> Task instructions
Copy the rows below line for line, leaving every character unchanged.

[BEGIN Data rows]

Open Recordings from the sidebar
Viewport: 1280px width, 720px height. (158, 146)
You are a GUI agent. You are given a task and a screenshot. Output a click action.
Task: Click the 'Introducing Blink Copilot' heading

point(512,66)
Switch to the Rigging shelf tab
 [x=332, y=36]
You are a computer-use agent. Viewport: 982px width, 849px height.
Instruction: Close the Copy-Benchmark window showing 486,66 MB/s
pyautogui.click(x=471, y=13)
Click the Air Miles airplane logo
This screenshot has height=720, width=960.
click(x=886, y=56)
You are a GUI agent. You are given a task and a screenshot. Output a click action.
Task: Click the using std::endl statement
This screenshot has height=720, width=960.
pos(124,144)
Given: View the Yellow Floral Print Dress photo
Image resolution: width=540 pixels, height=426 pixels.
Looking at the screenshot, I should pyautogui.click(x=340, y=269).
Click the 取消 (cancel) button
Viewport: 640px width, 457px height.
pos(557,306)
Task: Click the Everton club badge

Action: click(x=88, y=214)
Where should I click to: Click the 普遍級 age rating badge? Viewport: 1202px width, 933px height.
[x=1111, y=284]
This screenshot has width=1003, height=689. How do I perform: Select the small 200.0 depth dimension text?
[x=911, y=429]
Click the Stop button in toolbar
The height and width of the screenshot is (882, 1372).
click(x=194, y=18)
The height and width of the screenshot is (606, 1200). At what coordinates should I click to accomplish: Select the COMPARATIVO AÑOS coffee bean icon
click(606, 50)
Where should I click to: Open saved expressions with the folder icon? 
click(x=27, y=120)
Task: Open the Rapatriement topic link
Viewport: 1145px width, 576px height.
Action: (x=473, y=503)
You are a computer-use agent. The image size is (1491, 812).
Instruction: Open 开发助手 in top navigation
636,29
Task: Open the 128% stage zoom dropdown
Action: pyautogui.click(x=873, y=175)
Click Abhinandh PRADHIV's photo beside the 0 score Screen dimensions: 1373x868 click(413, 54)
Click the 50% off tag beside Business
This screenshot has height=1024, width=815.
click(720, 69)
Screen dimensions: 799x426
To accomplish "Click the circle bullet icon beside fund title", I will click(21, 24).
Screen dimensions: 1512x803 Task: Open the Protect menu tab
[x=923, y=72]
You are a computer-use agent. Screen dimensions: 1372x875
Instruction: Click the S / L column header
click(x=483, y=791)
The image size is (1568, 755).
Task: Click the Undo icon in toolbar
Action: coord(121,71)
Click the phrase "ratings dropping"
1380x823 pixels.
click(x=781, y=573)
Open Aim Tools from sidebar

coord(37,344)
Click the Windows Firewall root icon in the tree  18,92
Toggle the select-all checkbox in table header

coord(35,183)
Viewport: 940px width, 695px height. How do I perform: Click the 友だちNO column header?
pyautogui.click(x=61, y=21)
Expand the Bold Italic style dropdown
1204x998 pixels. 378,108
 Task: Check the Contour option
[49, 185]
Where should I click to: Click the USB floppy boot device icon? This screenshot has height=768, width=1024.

[END Data rows]

> Answer to the problem
Open Recordings from the sidebar
Viewport: 1280px width, 720px height. (158, 146)
You are a GUI agent. You are given a task and a screenshot. Output a click action.
Task: Click the 'Introducing Blink Copilot' heading

point(512,66)
Switch to the Rigging shelf tab
 [x=332, y=36]
You are a computer-use agent. Viewport: 982px width, 849px height.
Instruction: Close the Copy-Benchmark window showing 486,66 MB/s
pyautogui.click(x=471, y=13)
Click the Air Miles airplane logo
This screenshot has height=720, width=960.
click(x=886, y=56)
You are a GUI agent. You are given a task and a screenshot. Output a click action.
Task: Click the using std::endl statement
This screenshot has height=720, width=960.
pos(124,144)
Given: View the Yellow Floral Print Dress photo
Image resolution: width=540 pixels, height=426 pixels.
Looking at the screenshot, I should pyautogui.click(x=340, y=269).
Click the 取消 (cancel) button
Viewport: 640px width, 457px height.
pos(557,306)
Task: Click the Everton club badge

Action: click(x=88, y=214)
Where should I click to: Click the 普遍級 age rating badge? Viewport: 1202px width, 933px height.
[x=1111, y=284]
This screenshot has width=1003, height=689. How do I perform: Select the small 200.0 depth dimension text?
[x=911, y=429]
Click the Stop button in toolbar
The height and width of the screenshot is (882, 1372).
click(x=194, y=18)
The height and width of the screenshot is (606, 1200). At what coordinates should I click to accomplish: Select the COMPARATIVO AÑOS coffee bean icon
click(606, 50)
Where should I click to: Open saved expressions with the folder icon? 
click(x=27, y=120)
Task: Open the Rapatriement topic link
Viewport: 1145px width, 576px height.
Action: (x=473, y=503)
You are a computer-use agent. The image size is (1491, 812).
Instruction: Open 开发助手 in top navigation
636,29
Task: Open the 128% stage zoom dropdown
Action: pyautogui.click(x=873, y=175)
Click Abhinandh PRADHIV's photo beside the 0 score Screen dimensions: 1373x868 click(413, 54)
Click the 50% off tag beside Business
This screenshot has height=1024, width=815.
click(720, 69)
Screen dimensions: 799x426
To accomplish "Click the circle bullet icon beside fund title", I will click(21, 24).
Screen dimensions: 1512x803 Task: Open the Protect menu tab
[x=923, y=72]
You are a computer-use agent. Screen dimensions: 1372x875
Instruction: Click the S / L column header
click(x=483, y=791)
The image size is (1568, 755).
Task: Click the Undo icon in toolbar
Action: coord(121,71)
Click the phrase "ratings dropping"
1380x823 pixels.
click(x=781, y=573)
Open Aim Tools from sidebar

coord(37,344)
Click the Windows Firewall root icon in the tree  18,92
Toggle the select-all checkbox in table header

coord(35,183)
Viewport: 940px width, 695px height. How do I perform: Click the 友だちNO column header?
pyautogui.click(x=61, y=21)
Expand the Bold Italic style dropdown
1204x998 pixels. 378,108
 Task: Check the Contour option
[49, 185]
Where should I click to: Click the USB floppy boot device icon? This screenshot has height=768, width=1024.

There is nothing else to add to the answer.